The thought echoes in my head like a command from a bureaucrat’s megaphone: It is the duty of the honorable bicyclist to maintain a safe speed and proper distance from comrades while riding in group formation. There are 11 of us, descending an unnamed pass in the northwestern corner of Vietnam at 20 miles per hour. The diesel-dank city of Lai Chau is a few miles back; the valley village of Pa Tan is about 30 miles ahead. It’s day four of our trip, and by now, after several days of dodging tiny minivans and flatulent motorbikes and Chinese dump trucks, we’ve learned that bikes are at the bottom of the vehicular food chain.
So why haven’t we heeded our guide’s warning and slowed down? Before I can convey this thought to the group, Kim, a 39-year-old Bay Area software marketer riding just ahead of me, realizes she’s going too fast, jams on her front brake in a state of pre-hairpin panic, crosses up her mountain bike’s front wheel, launches over the handlebars, and face-plants. Hard.
I dismount, yell “Rider down!” and rush over to help. Kim’s fair complexion has turned green. Her eyes are closed, lids fluttering, and she’s moaning like Beavis coming down from a sugar high. Luckily, she manages to walk away with only a few cuts and bruises. The next day, she’ll feel good enough to ride.
We’re in Vietnam with Roadmonkey 国产吃瓜黑料 Philanthropy, a startup travel outfitter owned and operated by Paul von Zielbauer, who lives in Brooklyn and, until recently, was a full-time reporter for The New York Times. Roadmonkey’s mission can be summed up like so: Lead a group of paying clients on a killer outdoor trip that also involves several days of Peace Corps聳style do-gooderism. This is Roadmonkey’s inaugural outing, a nine-day, van-supported 300-mile bicycle tour, followed by four days building a playground at an orphanage where the majority of the children have HIV.
I’ll come right out and say it: I had misgivings about this trip. I’d looked into pay-to-volunteer vacations in the past, not just as a client but for a possible career move. “Voluntourism,” as it’s often called, sounded like a meaningful way to travel and, perhaps, a half-decent way to make a living, at least compared with the one I’ve eked out as a freelance writer. But I wasn’t quite convinced. Volunteer vacations seemed like an excuse for Westerners to catch an adrenaline rush, safely slum it in some beautiful but poverty-stricken corner of the world, and then preen with false humility over syrah and tapenade back home. What could I accomplish that a low-wage Vietnamese laborer couldn’t, besides letting others know that I’m an up-with-people kind of guy?

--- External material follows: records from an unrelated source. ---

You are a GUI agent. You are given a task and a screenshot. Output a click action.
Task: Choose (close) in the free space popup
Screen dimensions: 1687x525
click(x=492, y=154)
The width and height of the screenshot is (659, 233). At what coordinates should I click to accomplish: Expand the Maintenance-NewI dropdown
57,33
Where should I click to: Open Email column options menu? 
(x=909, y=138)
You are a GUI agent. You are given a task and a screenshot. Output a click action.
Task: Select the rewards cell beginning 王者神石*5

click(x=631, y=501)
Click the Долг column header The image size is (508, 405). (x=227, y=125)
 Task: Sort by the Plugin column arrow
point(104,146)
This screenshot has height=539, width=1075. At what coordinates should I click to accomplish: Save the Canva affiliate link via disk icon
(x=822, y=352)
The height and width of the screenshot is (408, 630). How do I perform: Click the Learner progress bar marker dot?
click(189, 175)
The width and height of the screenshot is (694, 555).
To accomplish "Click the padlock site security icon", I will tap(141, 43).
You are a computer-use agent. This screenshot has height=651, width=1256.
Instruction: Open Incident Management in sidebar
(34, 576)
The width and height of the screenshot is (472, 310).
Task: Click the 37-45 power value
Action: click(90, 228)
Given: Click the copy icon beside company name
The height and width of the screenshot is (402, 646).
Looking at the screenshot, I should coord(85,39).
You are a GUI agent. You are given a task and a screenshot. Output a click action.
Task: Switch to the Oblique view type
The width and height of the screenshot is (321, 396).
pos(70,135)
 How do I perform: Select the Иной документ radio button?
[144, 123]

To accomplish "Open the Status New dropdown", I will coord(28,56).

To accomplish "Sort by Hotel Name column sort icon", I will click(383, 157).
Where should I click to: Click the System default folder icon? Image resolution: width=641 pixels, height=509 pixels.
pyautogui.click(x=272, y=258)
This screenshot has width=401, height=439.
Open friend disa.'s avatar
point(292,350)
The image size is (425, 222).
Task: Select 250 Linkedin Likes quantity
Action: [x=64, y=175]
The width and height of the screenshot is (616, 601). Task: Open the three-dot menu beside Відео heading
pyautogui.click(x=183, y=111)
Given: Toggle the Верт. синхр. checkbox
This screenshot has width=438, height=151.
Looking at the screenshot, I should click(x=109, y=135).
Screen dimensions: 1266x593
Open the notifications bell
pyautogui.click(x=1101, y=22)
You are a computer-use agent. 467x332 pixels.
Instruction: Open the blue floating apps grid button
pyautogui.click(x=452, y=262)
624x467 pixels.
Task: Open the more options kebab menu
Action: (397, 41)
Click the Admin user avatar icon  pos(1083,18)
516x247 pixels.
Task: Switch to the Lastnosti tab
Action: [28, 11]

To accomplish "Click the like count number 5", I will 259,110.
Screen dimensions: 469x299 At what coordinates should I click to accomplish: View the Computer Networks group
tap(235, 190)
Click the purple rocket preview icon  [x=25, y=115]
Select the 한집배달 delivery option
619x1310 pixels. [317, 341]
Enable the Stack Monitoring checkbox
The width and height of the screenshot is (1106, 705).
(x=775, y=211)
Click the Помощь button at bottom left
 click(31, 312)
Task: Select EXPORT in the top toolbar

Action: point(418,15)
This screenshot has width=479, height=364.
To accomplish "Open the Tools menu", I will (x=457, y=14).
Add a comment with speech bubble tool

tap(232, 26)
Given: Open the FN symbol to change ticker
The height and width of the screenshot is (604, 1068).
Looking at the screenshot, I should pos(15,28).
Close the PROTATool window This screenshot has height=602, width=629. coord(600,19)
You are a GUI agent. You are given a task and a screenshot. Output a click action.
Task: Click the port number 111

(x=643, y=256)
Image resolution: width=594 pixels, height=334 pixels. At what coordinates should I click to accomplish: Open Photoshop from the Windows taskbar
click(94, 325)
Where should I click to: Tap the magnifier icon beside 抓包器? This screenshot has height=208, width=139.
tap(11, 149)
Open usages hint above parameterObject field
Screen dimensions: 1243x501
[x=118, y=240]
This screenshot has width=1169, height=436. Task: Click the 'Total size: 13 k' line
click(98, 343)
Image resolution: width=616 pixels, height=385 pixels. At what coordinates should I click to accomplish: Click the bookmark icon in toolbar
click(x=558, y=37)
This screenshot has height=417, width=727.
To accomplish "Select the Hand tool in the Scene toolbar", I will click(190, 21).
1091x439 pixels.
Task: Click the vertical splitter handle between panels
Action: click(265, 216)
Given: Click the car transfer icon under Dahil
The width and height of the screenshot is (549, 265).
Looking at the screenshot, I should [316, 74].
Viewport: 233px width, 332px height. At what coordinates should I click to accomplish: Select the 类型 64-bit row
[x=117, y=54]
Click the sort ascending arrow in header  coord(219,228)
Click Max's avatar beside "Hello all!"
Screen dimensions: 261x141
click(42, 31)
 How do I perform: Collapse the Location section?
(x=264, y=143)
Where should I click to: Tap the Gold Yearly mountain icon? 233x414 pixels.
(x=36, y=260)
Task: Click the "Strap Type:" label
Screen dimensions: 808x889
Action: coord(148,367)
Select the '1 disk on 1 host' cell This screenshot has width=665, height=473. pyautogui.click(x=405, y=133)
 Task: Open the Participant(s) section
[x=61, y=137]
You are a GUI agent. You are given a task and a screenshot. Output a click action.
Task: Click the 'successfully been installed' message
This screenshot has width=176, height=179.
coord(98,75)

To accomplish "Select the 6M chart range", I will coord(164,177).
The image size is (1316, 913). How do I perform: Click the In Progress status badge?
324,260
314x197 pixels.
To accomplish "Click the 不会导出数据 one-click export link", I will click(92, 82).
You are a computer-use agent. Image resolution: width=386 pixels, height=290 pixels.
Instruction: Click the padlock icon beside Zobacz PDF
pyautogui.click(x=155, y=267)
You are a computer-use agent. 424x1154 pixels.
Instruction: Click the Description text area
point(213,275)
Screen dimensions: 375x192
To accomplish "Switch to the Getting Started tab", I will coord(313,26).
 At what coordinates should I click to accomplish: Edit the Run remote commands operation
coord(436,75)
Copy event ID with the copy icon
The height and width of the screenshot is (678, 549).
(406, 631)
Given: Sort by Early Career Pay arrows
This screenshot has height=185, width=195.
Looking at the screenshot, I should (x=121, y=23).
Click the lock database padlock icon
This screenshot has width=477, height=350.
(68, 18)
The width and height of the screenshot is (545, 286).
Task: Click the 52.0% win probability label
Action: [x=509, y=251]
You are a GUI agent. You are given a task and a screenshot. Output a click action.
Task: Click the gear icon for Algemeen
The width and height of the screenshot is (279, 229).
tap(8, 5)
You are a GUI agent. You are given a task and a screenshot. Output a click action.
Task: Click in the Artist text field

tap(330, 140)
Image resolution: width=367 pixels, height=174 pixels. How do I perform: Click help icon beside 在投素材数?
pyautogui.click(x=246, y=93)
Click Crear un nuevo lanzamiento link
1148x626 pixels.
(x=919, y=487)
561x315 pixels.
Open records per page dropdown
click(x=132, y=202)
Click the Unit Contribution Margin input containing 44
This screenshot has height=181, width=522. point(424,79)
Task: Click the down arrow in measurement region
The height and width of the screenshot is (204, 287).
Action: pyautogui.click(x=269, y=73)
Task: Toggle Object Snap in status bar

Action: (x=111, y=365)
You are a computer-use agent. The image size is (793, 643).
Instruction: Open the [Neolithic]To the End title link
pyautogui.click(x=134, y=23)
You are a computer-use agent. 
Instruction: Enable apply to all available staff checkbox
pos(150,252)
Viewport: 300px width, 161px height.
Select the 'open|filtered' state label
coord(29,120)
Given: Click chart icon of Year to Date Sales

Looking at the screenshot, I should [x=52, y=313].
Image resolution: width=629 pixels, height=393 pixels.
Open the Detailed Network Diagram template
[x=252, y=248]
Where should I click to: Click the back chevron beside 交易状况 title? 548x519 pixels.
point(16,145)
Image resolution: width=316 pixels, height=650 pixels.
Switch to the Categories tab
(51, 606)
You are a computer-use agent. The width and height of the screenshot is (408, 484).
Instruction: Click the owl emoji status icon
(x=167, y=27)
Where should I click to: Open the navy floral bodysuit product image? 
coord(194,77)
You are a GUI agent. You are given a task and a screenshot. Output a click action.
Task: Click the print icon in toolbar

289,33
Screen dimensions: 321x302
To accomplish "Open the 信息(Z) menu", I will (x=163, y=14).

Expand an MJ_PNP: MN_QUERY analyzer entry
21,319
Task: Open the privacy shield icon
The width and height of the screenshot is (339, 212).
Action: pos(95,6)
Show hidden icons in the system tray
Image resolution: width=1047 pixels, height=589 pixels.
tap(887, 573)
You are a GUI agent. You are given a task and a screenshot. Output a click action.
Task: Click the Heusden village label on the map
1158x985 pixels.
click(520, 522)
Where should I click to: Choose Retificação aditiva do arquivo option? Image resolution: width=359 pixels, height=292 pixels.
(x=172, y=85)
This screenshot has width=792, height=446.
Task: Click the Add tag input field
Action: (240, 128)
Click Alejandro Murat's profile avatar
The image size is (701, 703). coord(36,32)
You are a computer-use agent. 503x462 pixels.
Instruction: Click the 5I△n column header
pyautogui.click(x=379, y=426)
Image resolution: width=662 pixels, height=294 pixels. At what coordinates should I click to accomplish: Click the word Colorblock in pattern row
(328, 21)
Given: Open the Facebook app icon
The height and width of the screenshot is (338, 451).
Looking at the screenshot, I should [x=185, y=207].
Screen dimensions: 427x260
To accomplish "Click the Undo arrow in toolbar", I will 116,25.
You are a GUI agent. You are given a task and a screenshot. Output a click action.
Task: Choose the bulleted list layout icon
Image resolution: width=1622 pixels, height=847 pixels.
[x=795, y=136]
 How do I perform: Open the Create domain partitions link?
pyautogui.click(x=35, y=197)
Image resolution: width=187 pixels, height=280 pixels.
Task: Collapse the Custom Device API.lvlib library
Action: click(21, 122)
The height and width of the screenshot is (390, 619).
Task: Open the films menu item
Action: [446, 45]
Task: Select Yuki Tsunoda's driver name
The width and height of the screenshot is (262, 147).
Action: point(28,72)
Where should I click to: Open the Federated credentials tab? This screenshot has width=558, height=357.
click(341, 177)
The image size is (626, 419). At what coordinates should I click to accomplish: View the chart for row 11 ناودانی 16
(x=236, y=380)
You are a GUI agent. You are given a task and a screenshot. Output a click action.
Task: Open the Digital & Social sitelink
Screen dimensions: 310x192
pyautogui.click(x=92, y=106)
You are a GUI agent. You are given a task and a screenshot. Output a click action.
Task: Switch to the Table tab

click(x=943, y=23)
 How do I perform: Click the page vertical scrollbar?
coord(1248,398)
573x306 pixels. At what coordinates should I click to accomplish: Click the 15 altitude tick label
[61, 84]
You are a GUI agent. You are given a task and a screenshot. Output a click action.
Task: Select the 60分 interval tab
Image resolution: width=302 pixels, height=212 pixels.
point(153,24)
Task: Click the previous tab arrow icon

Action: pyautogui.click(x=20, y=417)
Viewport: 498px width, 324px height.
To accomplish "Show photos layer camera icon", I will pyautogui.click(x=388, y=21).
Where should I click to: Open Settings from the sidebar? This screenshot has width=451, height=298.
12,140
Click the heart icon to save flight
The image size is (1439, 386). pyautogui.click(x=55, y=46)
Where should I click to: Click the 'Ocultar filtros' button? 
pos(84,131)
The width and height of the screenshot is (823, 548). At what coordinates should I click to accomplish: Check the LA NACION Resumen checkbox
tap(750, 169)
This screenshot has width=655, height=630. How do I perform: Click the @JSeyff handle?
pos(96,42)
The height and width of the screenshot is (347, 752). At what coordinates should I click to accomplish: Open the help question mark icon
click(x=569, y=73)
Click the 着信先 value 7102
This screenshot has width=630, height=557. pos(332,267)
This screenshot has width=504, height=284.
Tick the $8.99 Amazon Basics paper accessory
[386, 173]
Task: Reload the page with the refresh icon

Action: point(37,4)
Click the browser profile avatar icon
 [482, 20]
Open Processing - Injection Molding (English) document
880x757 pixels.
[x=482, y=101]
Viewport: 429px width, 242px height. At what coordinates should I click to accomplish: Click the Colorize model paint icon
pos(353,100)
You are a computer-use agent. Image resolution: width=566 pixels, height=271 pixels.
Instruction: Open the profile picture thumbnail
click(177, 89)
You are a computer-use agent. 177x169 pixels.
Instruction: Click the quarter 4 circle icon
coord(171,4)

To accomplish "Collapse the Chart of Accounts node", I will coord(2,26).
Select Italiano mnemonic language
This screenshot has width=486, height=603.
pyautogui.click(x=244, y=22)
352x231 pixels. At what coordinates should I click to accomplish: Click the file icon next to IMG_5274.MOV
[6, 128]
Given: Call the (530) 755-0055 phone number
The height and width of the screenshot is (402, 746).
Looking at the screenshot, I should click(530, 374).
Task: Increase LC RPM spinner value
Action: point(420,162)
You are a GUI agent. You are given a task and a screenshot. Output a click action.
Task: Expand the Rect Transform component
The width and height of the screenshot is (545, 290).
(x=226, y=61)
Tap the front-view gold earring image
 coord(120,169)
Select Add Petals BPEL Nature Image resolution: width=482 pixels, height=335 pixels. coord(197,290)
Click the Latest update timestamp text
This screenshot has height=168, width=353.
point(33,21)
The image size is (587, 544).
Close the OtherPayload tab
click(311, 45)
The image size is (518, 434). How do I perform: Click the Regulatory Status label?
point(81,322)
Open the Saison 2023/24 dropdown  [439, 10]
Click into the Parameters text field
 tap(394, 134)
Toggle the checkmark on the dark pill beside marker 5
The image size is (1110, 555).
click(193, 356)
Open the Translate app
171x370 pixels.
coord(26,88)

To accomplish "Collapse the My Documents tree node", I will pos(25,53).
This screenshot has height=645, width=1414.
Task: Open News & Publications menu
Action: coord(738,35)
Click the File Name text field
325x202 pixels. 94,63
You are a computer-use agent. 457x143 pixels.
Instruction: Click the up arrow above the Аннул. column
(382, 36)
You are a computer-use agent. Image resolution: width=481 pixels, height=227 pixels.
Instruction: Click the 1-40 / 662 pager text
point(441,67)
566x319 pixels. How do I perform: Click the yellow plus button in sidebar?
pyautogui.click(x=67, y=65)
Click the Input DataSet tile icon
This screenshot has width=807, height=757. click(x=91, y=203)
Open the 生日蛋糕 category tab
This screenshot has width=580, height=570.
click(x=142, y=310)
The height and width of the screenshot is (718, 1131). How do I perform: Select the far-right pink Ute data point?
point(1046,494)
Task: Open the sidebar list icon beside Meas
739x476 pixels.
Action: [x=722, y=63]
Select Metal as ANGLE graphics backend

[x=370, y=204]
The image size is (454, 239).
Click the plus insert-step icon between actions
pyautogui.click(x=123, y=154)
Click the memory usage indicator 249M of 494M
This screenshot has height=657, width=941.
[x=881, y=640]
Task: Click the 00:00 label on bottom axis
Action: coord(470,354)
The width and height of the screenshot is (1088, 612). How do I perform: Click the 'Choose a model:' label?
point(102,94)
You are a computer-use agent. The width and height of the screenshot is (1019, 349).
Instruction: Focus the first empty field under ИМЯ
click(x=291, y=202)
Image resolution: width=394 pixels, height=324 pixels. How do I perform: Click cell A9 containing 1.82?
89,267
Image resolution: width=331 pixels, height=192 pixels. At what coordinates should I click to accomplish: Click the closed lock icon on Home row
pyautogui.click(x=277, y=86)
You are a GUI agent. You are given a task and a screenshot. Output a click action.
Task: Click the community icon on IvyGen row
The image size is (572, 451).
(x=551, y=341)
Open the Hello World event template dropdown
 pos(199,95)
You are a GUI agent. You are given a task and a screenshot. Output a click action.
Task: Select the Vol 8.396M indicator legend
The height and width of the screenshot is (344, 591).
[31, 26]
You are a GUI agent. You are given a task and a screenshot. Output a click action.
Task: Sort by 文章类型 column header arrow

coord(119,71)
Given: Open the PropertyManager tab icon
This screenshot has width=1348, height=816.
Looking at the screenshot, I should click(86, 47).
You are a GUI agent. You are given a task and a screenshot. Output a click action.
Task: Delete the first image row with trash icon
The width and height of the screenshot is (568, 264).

For starters, I could raise money through my own social networks, as each of my fellow tripmates was expected to do. That money would go to one of the Vietnamese orphanage’s primary backers, the New Jersey聳based nonprofit Worldwide Orphans Foundation (WWO). One e-mail blast, one Facebook posting, and four days later, I’d raised about $800, much of it from people I hadn’t spoken to in a decade. Then I caught a flight to Hanoi to see for myself if Roadmonkey’s brand of voluntourism was a noble niche within the travel business or a form of philanthro-washing that would leave me feeling unfulfilled.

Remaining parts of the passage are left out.